Ariana Harwicz: “Ahí donde da pudor, ahí donde da vergüenza, ahí donde da asco, ahí: escribir”

Por Gabriela Ponce Padilla
Universidad San Francisco de Quito USFQ

Leer a Ariana Harwicz (Buenos Aires, 1977) es una experiencia conmovedora. Su escritura altera nuestros modos de ver: paisajes poblados de imágenes dislocadas pero amorosas en los que la maternidad desborda el cuerpo. Este año Turbina Editorial editó y publicó La débil mental (Mardulce, 2014), segunda obra de la trilogía que se abre con Matate, amor (Lengua de Trapo, 2012), y que concluye con Precoz (Mardulce, 2015 y Rata, 2016). Licenciada en Artes del Espectáculo por la Universidad Paris VIII y Máster en Literatura Comparada por La Sorbona; la formación multidisciplinar de Harwicz sea tal vez en parte causante de la especificidad de su poética. Lo que sigue es un diálogo con ella, una de las escritoras predilectas de Sycorax, sostenido  durante el mes de noviembre de 2018.   
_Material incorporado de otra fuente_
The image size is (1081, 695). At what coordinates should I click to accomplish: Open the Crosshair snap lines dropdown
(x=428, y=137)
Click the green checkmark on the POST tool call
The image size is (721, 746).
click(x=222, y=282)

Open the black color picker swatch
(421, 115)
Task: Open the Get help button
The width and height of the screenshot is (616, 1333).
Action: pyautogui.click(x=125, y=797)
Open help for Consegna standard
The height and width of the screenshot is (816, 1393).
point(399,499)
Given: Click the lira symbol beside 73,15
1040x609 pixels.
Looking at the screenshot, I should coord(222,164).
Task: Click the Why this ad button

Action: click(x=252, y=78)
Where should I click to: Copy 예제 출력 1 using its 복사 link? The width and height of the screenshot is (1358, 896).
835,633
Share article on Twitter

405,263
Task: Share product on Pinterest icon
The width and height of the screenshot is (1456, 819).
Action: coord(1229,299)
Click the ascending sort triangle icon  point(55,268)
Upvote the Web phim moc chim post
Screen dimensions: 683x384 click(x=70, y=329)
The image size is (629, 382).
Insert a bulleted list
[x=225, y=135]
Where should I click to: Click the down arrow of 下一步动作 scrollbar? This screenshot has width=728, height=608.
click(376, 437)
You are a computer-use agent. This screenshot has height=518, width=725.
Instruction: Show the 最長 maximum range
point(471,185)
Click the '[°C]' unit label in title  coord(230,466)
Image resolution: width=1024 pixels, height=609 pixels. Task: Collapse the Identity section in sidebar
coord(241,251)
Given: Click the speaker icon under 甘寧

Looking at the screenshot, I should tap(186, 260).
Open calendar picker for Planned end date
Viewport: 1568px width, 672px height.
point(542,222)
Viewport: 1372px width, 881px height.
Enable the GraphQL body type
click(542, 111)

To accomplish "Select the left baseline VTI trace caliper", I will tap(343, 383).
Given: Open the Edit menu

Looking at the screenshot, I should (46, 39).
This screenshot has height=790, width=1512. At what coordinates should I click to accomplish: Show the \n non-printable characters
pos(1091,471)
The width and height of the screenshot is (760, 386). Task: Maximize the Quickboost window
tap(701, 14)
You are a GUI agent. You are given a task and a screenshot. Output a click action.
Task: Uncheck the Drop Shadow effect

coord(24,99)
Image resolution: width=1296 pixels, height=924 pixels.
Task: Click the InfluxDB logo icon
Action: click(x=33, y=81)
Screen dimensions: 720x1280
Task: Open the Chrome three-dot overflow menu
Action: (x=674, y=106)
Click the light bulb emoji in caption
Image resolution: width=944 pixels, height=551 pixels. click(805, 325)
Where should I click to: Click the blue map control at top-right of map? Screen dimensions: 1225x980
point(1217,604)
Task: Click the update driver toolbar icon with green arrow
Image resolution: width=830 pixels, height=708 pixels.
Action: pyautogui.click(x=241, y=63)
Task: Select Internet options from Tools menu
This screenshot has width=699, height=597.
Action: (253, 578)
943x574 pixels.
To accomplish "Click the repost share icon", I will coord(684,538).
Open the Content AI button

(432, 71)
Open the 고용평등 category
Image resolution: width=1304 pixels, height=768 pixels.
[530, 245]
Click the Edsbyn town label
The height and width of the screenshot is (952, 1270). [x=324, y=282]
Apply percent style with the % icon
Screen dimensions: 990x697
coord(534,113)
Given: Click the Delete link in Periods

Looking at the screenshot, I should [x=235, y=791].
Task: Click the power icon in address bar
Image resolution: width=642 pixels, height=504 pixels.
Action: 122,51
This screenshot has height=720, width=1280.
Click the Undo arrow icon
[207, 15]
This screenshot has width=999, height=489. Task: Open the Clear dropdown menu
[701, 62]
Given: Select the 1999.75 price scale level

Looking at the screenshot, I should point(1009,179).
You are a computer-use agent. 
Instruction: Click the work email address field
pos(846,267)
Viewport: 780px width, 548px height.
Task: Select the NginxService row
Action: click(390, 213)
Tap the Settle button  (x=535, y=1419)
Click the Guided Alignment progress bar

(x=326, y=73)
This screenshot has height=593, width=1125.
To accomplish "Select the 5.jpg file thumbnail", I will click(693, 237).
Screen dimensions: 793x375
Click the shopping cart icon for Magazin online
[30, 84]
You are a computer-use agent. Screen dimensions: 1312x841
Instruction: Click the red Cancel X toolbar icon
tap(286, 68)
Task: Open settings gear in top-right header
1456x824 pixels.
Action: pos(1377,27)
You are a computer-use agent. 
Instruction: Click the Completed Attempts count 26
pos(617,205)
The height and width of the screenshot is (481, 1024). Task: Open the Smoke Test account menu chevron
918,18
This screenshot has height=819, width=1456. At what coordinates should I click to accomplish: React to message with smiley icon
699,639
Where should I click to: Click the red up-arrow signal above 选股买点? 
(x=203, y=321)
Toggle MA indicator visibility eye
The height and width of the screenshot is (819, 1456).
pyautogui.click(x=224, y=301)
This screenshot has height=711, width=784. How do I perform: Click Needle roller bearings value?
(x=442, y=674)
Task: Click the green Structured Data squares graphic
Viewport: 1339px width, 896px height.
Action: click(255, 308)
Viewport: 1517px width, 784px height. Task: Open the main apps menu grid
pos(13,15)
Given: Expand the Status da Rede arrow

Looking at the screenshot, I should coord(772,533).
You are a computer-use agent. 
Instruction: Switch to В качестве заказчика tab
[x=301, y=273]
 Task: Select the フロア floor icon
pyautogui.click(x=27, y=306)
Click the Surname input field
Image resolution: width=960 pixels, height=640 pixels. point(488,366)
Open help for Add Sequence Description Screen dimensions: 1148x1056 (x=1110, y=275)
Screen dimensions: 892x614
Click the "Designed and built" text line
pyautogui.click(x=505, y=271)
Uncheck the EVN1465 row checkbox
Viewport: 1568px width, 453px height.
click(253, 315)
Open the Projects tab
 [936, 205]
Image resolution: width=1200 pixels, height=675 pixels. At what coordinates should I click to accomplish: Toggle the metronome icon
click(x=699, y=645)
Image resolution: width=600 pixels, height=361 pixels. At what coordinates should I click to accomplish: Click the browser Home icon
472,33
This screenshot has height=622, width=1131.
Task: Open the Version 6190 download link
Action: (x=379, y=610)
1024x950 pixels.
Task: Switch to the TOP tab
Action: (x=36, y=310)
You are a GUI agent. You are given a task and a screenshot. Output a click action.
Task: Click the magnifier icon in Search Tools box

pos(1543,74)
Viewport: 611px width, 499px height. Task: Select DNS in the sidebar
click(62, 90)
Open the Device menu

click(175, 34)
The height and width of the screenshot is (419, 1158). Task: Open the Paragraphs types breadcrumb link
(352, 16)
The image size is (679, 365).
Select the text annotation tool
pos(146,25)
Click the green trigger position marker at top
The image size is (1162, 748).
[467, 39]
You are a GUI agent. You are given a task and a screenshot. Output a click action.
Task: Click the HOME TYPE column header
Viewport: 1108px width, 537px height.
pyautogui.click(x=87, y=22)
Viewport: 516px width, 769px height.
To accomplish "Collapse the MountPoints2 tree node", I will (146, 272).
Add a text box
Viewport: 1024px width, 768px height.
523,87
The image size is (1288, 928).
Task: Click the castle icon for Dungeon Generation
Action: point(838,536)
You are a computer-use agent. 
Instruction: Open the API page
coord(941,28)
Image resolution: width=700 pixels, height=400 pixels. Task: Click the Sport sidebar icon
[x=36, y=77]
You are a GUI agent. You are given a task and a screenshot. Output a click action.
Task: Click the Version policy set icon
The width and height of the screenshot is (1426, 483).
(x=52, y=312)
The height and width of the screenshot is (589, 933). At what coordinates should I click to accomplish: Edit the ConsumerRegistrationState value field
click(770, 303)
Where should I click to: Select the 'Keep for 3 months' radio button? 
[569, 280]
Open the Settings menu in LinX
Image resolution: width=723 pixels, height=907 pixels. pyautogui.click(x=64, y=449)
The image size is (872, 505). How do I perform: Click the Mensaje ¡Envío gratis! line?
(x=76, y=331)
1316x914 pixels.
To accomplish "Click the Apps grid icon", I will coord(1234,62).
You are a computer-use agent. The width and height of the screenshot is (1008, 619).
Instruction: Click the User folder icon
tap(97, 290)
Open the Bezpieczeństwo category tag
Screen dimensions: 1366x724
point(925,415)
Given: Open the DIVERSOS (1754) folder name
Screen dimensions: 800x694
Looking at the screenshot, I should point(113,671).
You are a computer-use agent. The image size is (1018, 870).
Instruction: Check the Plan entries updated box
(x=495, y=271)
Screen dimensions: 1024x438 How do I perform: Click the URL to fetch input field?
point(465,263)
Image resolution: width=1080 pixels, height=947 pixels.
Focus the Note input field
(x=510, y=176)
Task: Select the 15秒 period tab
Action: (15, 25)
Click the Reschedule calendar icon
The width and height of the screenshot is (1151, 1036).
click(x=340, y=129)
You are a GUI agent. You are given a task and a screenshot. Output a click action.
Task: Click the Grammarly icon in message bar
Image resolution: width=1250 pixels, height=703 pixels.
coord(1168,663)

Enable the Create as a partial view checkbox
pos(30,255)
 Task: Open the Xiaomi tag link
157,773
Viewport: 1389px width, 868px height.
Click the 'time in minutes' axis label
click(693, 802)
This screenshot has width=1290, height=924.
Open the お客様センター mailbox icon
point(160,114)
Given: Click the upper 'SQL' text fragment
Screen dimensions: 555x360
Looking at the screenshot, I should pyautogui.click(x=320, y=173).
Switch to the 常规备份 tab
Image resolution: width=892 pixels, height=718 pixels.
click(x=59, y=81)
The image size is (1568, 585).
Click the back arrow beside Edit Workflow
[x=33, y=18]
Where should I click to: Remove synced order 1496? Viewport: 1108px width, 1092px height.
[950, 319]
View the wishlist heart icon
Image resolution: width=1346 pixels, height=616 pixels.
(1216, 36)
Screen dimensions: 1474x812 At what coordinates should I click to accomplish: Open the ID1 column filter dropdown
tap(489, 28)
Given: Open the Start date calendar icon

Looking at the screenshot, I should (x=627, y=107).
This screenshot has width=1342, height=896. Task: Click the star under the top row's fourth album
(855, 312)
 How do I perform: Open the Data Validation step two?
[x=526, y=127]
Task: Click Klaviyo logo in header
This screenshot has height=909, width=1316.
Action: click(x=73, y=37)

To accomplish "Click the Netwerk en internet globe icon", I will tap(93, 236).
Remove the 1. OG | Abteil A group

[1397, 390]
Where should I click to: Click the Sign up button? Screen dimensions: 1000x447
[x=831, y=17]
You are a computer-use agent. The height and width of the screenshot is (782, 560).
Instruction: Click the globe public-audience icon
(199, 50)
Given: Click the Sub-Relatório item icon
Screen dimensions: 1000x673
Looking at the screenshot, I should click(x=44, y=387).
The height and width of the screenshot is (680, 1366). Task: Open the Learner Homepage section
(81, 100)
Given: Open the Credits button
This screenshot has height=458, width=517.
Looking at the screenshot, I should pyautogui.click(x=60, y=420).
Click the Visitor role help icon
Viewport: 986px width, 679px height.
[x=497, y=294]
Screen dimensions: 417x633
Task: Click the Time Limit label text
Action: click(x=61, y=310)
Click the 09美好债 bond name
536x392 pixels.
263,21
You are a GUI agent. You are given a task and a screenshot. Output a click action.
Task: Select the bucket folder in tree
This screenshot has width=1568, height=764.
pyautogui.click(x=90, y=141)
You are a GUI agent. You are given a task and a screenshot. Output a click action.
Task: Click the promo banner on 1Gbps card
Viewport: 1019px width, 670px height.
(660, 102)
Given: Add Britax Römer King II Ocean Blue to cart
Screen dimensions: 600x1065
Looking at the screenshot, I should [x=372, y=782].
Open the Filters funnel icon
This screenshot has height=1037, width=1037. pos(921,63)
Gabriela Ponce: Al terminar de leer La débil mental (la primera novela tuya que leí) la sensación que tuve es la de nunca haber leído algo similar, me emocionó la singularidad con que trabajas el lenguaje: que la maternidad active esa violencia en la lengua haciéndola estallar sin concesiones. Me sucedió lo mismo con la lectura de Matate, Amor y Precoz, escritas las tres en un período de tiempo muy corto. ¿Puedes reflexionar sobre el proceso de esa escritura, sus detonantes, los modos en los que fuiste dando forma a ese encabalgamiento poético que resulta tan novedoso y arriesgado?  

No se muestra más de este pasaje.